A grey horse, with its head over the fence, in a winter pasture at sunset.
Grey horses are much more susceptible to melanoma. Photo: Whitney Jiricka.

Melanoma and grey horses

Anyone who has owned a grey horse knows the struggle of trying to keep their equine friend clean and to prevent them from becoming a shade of brown.

By Whitney Jiricka

However, owners of grey horses often face a far more serious problem than mud. On average, grey horses have an 80 per cent chance of developing a melanoma (skin cancer) during their lives. Melanomas develop when skin cells that contain melanin deposit excessive pigment, leading to abnormal production.

As both a veterinary student and the owner of a grey horse, I have always been worried about melanomas. Since the prevalence of these cancerous growths is significantly higher in grey horses, there’s cause for concern throughout the equine industry.

Dr. Michelle Husulak, a lecturer/clinical faculty member at the Western College of Veterinary Medicine (WCVM) and a member of the Equine Field Service at the WCVM Veterinary Medical Centre, has similar concerns. 

“It is very rare to find a grey horse over the age of 15 that has none. The vast majority of them have one or two little nodules somewhere on their body,” says Husulak, who has a special interest in equine skin conditions. “In horses they [the growths] are usually benign, which is not the case in other species.”

Benign tumours do not metastasize or spread to other areas of the body, unlike malignant or cancerous tumours. Melanomas in horses tend to remain within the skin but may occasionally be found elsewhere in the body.

Inherited genetics may be a factor of cancer development as researchers have reported a mutation in the STX17 (syntaxin-17) gene that’s linked to melanoma incidence in grey horses. Melanomas developing in non-grey horses are generally uncommon but are still possible.
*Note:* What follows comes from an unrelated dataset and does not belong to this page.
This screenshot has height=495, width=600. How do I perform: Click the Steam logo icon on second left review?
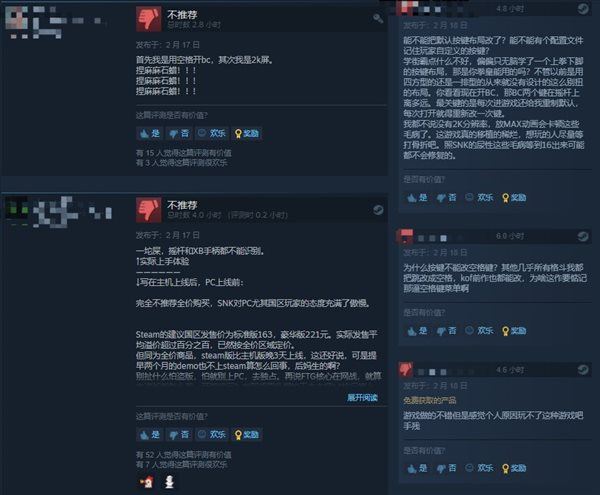tap(378, 210)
Melanomas usually show up as black lumps on the skin of the perineum — at the base of the tail and around the anus. Husulak has also diagnosed them in the parotid (salivary) glands and guttural pouches, as well as on the lips, between the legs and on the upper and lower limbs. They may also appear as individual nodules throughout the body.

While sunlight has been considered a possible risk factor for melanoma, the growths’ location isn’t typical of skin conditions caused by exposure to the sun.

“If it was UV (ultra-violet) [ray] related, we would see more of them on the face and not so many around the anus and underneath the tail,” says Husulak. “They often get them in areas that are not being exposed to sunlight.” 

Husulak points out that not all tumours cause clinical problems, adding that the main health implications of melanomas are completely situational. Areas with severe melanomas around the anus can lead to problems defecating, or tumours in areas where tack is rubbing can lead to discomfort for the horse when riding. As well, tumours on or around the lip area can lead to issues with eating. 

Besides external tumours, melanomas can also develop internally — but these are quite uncommon.

“As a vet, you try to alleviate concerns by horse owners, but there is not a whole lot we can do. If the masses become large or get in the way, removal is the best thing you can do for the horse,” says Husulak.

If the tumour is situated in a bad spot, a veterinarian usually removes it by surgical excision. But if it’s not causing issues, the tumour isn’t generally removed. To remove small, non-invasive tumours, veterinarians can surgically remove the tissue or use a carbon dioxide laser as a treatment option. Cryosurgery, which freezes and destroys the tumour tissue, works well in treating small, non-invasive melanomas. Radiation therapy can also work well for smaller tumours.

On the medicine side, cisplatin is a type of chemotherapy that veterinarians have used to control growth and shrink the tumour, but it’s likely only suitable if the cancer is caught early. Cimentidine, an antihistamine drug, has been reported to slow down growth in some melanomas.

“Removal of melanomas is quite successful, and the horses have improved. They [the horses] often get more melanomas later on but they do not usually grow back in the same place that you removed one [tumour] from,” says Husulak.

In recent studies, researchers have been attempting to develop immunotherapeutic approaches as tumour cells express certain proteins that the body recognizes as foreign and will attack. In small animal oncology, scientists recently developed the first DNA-based canine cancer vaccine called ONCEPT to treat canine oral melanoma tumours after surgical treatment.

The potential use of a similar vaccine in horses requires further research.

“There is a vaccine that is used in dogs very commonly and has some limited success in horses. In my personal experience, I found that while we are actively administering the vaccine on a regular interval within a short period of time it does shrink the melanomas. It does not eliminate them, but it does shrink them. Then when you move to once every six months, they go back to the size they were originally,” says Husulak. 

Additionally, this vaccine is not a great long-term option as it costs around $400 per dose. But still, Husulak believes vaccines represent the future for equine melanoma treatment

“There is no way to know where all the affected cells are, and a vaccine is a whole-body treatment rather than a localized treatment,” she says.